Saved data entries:
---*---

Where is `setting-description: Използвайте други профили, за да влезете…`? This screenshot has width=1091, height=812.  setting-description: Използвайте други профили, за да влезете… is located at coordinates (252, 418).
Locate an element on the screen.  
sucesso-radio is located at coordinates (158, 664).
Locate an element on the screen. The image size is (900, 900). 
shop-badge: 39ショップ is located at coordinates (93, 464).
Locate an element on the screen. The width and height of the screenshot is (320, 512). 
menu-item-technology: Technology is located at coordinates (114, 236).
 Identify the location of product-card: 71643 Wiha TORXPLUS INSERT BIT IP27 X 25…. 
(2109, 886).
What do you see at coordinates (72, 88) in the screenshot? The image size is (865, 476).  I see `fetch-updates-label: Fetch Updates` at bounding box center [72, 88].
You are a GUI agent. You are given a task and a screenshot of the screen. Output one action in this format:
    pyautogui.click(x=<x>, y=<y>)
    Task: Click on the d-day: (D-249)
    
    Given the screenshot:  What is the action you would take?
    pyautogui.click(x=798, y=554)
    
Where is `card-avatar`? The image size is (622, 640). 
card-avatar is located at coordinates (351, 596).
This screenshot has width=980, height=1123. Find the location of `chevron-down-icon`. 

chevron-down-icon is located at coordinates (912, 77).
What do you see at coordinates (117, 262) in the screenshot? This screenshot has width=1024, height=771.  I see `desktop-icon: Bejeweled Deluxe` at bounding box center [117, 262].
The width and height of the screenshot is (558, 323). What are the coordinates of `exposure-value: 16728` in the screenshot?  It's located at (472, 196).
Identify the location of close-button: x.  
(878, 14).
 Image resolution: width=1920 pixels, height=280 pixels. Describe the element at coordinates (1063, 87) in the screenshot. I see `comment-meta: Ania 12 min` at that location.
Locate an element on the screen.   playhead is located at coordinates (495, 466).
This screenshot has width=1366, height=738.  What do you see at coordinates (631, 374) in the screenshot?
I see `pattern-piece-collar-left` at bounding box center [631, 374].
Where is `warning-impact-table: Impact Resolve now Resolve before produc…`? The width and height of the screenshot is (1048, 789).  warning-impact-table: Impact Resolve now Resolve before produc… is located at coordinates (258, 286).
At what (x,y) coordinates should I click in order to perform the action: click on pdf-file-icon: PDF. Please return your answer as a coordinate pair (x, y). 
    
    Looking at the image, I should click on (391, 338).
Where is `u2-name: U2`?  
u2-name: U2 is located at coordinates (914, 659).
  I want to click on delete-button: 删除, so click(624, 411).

---*---

> **TASK BRIEF**
Reproduce all the items above, substituting "Find a UI element on the screen" for each occurrence of "Locate an element on the screen" and leaving everything else unchanged.

> **OUTPUT BELOW**
Where is `setting-description: Използвайте други профили, за да влезете…`? This screenshot has width=1091, height=812.  setting-description: Използвайте други профили, за да влезете… is located at coordinates (252, 418).
Find a UI element on the screen.  
sucesso-radio is located at coordinates (158, 664).
Find a UI element on the screen. The image size is (900, 900). 
shop-badge: 39ショップ is located at coordinates (93, 464).
Find a UI element on the screen. The width and height of the screenshot is (320, 512). 
menu-item-technology: Technology is located at coordinates (114, 236).
 Identify the location of product-card: 71643 Wiha TORXPLUS INSERT BIT IP27 X 25…. 
(2109, 886).
What do you see at coordinates (72, 88) in the screenshot? The image size is (865, 476).  I see `fetch-updates-label: Fetch Updates` at bounding box center [72, 88].
You are a GUI agent. You are given a task and a screenshot of the screen. Output one action in this format:
    pyautogui.click(x=<x>, y=<y>)
    Task: Click on the d-day: (D-249)
    
    Given the screenshot:  What is the action you would take?
    pyautogui.click(x=798, y=554)
    
Where is `card-avatar`? The image size is (622, 640). 
card-avatar is located at coordinates (351, 596).
This screenshot has width=980, height=1123. Find the location of `chevron-down-icon`. 

chevron-down-icon is located at coordinates (912, 77).
What do you see at coordinates (117, 262) in the screenshot? This screenshot has width=1024, height=771.  I see `desktop-icon: Bejeweled Deluxe` at bounding box center [117, 262].
The width and height of the screenshot is (558, 323). What are the coordinates of `exposure-value: 16728` in the screenshot?  It's located at (472, 196).
Identify the location of close-button: x.  
(878, 14).
 Image resolution: width=1920 pixels, height=280 pixels. Describe the element at coordinates (1063, 87) in the screenshot. I see `comment-meta: Ania 12 min` at that location.
Find a UI element on the screen.   playhead is located at coordinates (495, 466).
This screenshot has width=1366, height=738.  What do you see at coordinates (631, 374) in the screenshot?
I see `pattern-piece-collar-left` at bounding box center [631, 374].
Where is `warning-impact-table: Impact Resolve now Resolve before produc…`? The width and height of the screenshot is (1048, 789).  warning-impact-table: Impact Resolve now Resolve before produc… is located at coordinates (258, 286).
At what (x,y) coordinates should I click in order to perform the action: click on pdf-file-icon: PDF. Please return your answer as a coordinate pair (x, y). 
    
    Looking at the image, I should click on (391, 338).
Where is `u2-name: U2`?  
u2-name: U2 is located at coordinates (914, 659).
  I want to click on delete-button: 删除, so click(624, 411).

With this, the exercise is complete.